Morelli envisage trois classes de caractères. La première, préalable, étudie la stylistique de la représentation des mouvements du corps humain (forme du visage, disposition des éléments corporels, etc.) La seconde, capitale, analyse les éléments anatomiques et morphologiques (la main — considérée comme élément primordial de la représentation —, le dessin de l'oreille, etc.), ainsi que leur association avec les éléments annexes du tableau, notamment les paysages.
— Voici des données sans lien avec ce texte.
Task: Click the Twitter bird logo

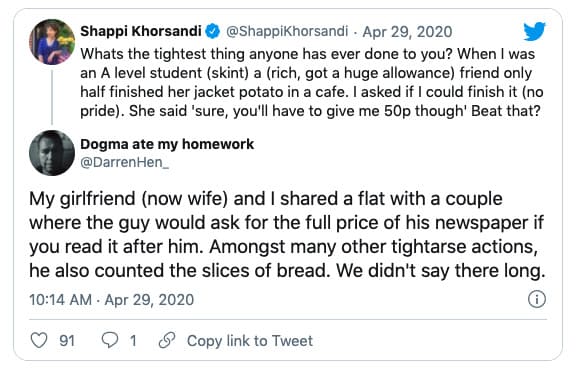Action: [x=534, y=32]
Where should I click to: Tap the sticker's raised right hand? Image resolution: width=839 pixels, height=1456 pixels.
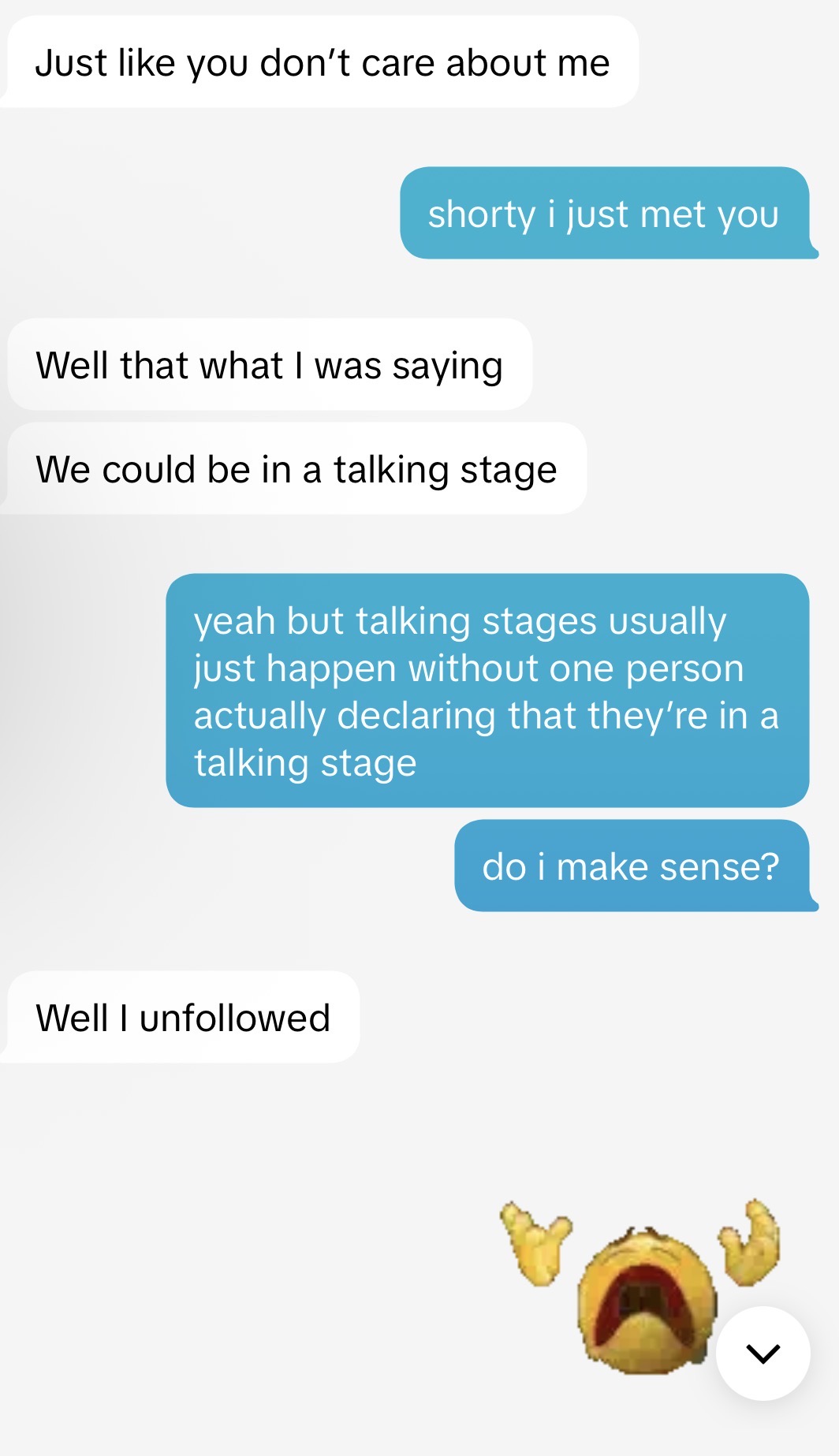click(749, 1242)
La troisième, nettement secondaire pour lui, mais qui a connu la plus grande popularité (et fascinait Freud), considère ce que l'on pourrait schématiquement désigner comme les "tics" de l'artiste (reprise de mêmes thèmes décoratifs dans différentes oeuvres, identité de traitement de mêmes éléments, présence de mêmes objets et répétition de mêmes associations entre eux, etc.), et qui donc révèlent son idiosyncrasie.
A partir de cette grille de lecture, Giovanni Morelli a systématiquement étudié différentes collections — notamment Borghèse eet Doria-Pamphili — et réalisé un immense travail inquisitorial et analytique d'attribution ou de réattribution, rigoureusement illustré par De la peinture italienne , qui l'a amené à imposer ses vues quant à différents tableaux reconnus par lui comme étant de la main de Raphaël, Dosso Dossi, Boticelli, Titien, Paris Bordone, Piero di Cosimo, Giorgone ou Signorelli. Attributions qui, depuis lors, n'ont pas été remises en cause.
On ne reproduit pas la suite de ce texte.